The Fishing Lore of Tobi.  Peter W. Black 1968, 2017

May 2005: This report was lightly edited and additional material added. Alternate spellings were included and the original Glossary was expanded. Isauro Andrew provided the correct spellings and pronounciations for Canoe Parts in July-August 2004.  
Palau District of the U.S. Trust Territory of the Pacific no longer exists. Tobi Island is part of Hatohobei State, one of the 16 states of the Republic of Palau.


Tobi Island. Latitude 3 ° 00’ 50” North Longitude 131 ° 10’ 37” East is culturally the westernmost point of Carolinian influence and politically part of Palau district of the U.S. Trust Territory of the Pacific. Currently there are 58 people on the island and perhaps 25 more Tobians scattered throughout the Trust Territory. Together with the other three islands of the Southwest Islands, Sonsorol, Merir, and Pulo Ana, Tobi is visited by a field trip vessel three or four times a year, a U.S. Navy ship every six months, and various Japanese, Okinawan, and Taiwan Chinese fishing boats.

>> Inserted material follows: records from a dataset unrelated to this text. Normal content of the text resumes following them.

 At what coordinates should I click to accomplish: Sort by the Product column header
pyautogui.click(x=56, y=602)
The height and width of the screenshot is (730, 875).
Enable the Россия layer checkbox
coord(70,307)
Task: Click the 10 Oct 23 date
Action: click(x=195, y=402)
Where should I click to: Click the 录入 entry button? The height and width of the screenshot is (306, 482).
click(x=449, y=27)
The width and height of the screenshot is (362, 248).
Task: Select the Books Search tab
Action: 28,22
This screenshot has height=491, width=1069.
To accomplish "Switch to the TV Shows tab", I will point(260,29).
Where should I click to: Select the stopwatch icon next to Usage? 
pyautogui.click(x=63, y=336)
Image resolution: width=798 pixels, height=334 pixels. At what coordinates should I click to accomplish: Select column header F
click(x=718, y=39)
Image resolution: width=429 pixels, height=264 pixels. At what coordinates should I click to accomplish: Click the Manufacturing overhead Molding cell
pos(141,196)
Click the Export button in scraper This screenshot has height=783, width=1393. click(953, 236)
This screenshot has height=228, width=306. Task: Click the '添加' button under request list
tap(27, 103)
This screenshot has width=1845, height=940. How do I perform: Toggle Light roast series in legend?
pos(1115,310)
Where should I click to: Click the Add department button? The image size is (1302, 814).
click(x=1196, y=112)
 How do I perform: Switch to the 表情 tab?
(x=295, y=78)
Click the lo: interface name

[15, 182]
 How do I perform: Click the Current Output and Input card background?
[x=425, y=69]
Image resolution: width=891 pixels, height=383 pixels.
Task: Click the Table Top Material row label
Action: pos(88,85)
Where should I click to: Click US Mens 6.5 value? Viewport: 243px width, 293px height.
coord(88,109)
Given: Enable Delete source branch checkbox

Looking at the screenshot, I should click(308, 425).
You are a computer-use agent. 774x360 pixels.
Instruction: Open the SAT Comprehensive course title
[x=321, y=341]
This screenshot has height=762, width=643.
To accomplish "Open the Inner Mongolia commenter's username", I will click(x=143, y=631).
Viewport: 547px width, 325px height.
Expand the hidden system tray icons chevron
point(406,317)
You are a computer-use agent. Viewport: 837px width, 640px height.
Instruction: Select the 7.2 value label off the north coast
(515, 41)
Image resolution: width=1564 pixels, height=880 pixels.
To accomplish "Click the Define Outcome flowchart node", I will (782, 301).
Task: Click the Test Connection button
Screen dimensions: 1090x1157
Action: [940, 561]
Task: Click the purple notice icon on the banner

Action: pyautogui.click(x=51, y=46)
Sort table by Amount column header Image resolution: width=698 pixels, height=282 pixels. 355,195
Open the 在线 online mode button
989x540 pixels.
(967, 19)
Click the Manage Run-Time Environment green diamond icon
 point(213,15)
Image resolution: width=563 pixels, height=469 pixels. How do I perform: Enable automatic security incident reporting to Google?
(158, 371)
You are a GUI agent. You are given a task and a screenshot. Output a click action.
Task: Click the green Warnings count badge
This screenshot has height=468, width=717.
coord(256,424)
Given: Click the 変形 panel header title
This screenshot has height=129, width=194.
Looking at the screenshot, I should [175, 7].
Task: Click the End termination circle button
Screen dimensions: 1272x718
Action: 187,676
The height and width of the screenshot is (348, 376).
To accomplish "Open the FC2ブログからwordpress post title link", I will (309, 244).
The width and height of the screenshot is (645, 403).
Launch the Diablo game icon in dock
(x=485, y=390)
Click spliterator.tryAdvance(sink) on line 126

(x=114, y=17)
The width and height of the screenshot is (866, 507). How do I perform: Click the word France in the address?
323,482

The following report was written by a Peace Corps Volunteer from information compiled during interviews, usually in the evening from February to June 1968. The report does not claim to be complete. Although the 40-some methods detailed here are, the author believes, the great bulk of the fishing styles of Tobi, there are undoubtedly some obscure types which the informants have forgotten and possibly some which they did not feel at liberty to discuss. All these methods, with the exceptions noted in the report, are practiced at the present time.

The translator for most of this material was Felix Andrew, the nurse-aide. His brother Isauro, the municipal clerk, helped at times as did Fabian Basillio, the principal of Tobi Elementary School. It was found that the most productive sessions were those in which three or four fishermen took part but this was usually impossible to arrange. Following is the format used in the interviews for Fishing Methods:

For each type of fishing, night and day, repeat each question.

There are 13 fishermen on Tobi at the present time. For this report five of them gave their time to establish a permanent record of their knowledge. Those five are:




Nemesio Hatokuchi Mohoriparimaso


about 60

Matias Kuro Chorngrheng


about 60

Esobio Chiheihi


about 60

Santos Horisan Manifaramau


about 60

Patricio Mohorihotimoh



The first three were the sources for Fishing Methods. Wherever their information differed, the various opinions have been identified by their first name.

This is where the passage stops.